Gênero e educação: um paradoxo atrás do outro – Por Adriano Senkevics

Na questão gênero e educação, a escola é acusada de discriminação sexista justamente na época em que passa a incorporar, escolarizar e formar as garotas. Esse é o primeiro paradoxo relacionado a gênero e educação, de acordo com o sociólogo francês Bernard Charlot (2009). Continuando o debate iniciado no texto anterior, há um segundo paradoxo, absolutamente complexo e instigante: as meninas, vítimas da discriminação sexista dentro e fora da escola, apresentam os melhores resultados ao longo de sua trajetória escolar.

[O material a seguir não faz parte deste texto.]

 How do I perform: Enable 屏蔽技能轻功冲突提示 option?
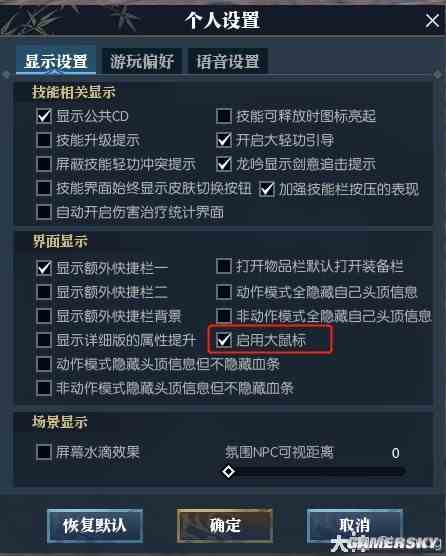pos(44,164)
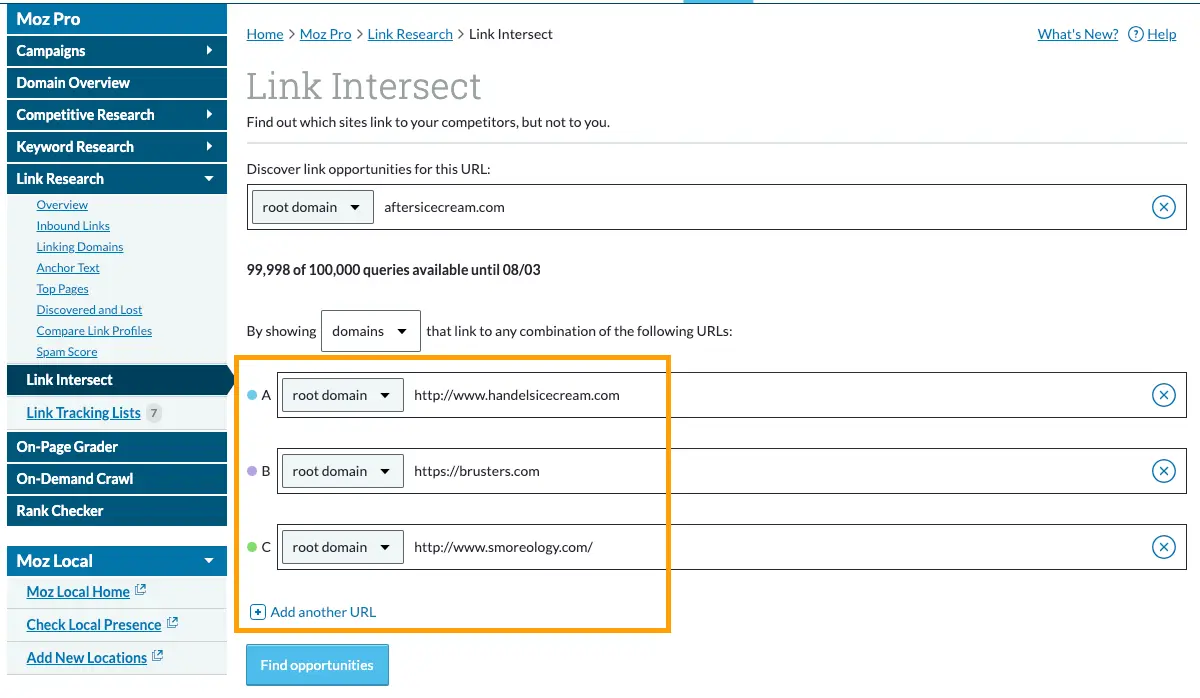Open the root domain dropdown for URL B
This screenshot has width=1200, height=698.
pyautogui.click(x=342, y=470)
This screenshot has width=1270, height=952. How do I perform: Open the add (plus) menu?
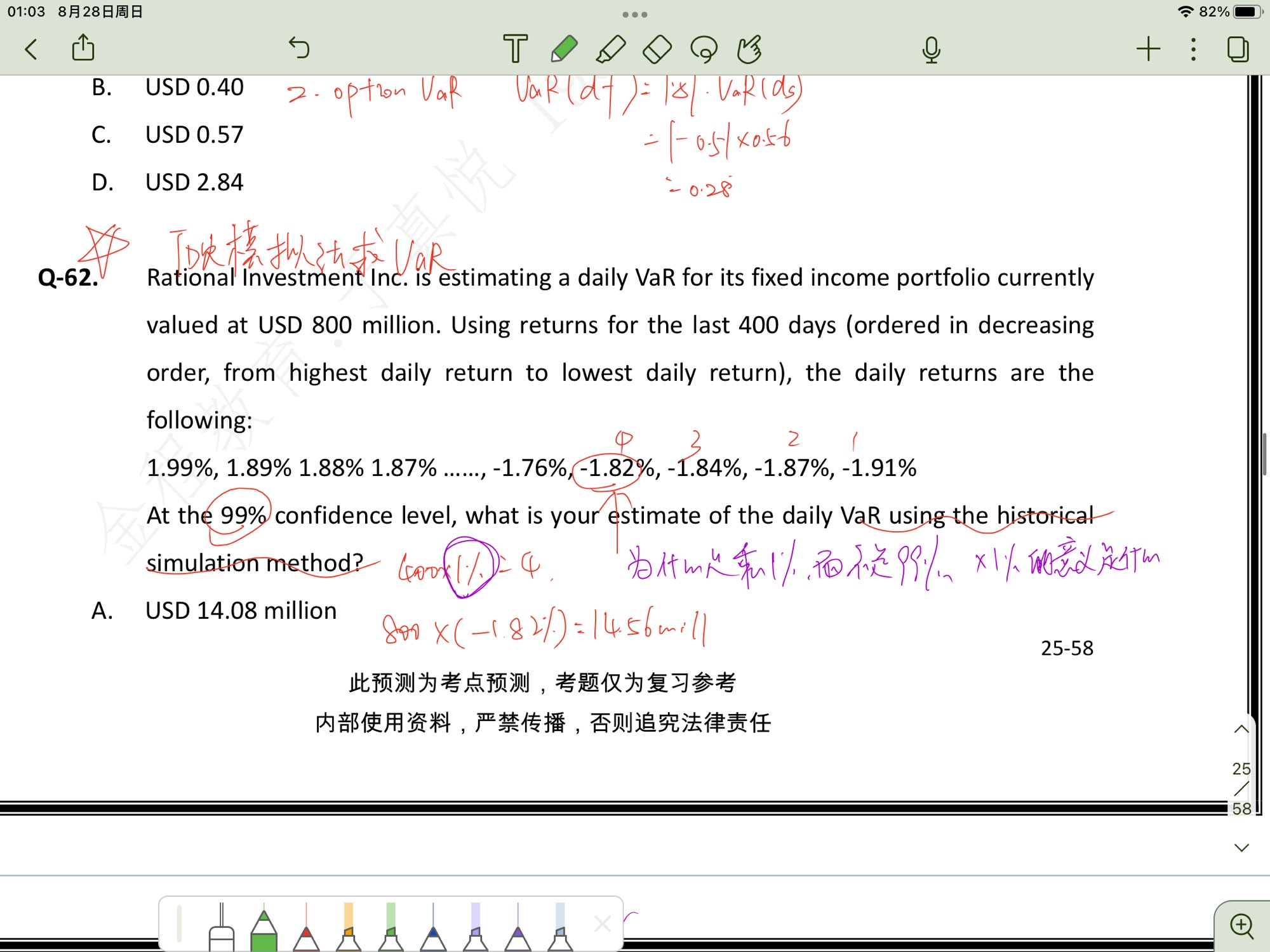(x=1148, y=49)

Se estivéssemos pensando a partir da chave que associa “grupos oprimidos” ao obstáculo que eles enfrentam na sociedade, entraríamos em colapso. Porque, seguindo essa lógica, nossas atenções recairiam sobre os meninos no tocante à escolarização. Isso, de fato, aconteceu em países do Norte global. Recentemente, lançaram um documentário alarmista nos EUA chamado The Mask you Live In sobre uma suposta tragédia que afeta os garotos. E já faz algumas décadas, nos países anglófonos, que a preocupação com o desempenho escolar dos meninos tem alimentando um discurso conservador e antifeminista, grosso modo, ao culpar as lutas feministas pelo “fracasso” dos meninos e homens.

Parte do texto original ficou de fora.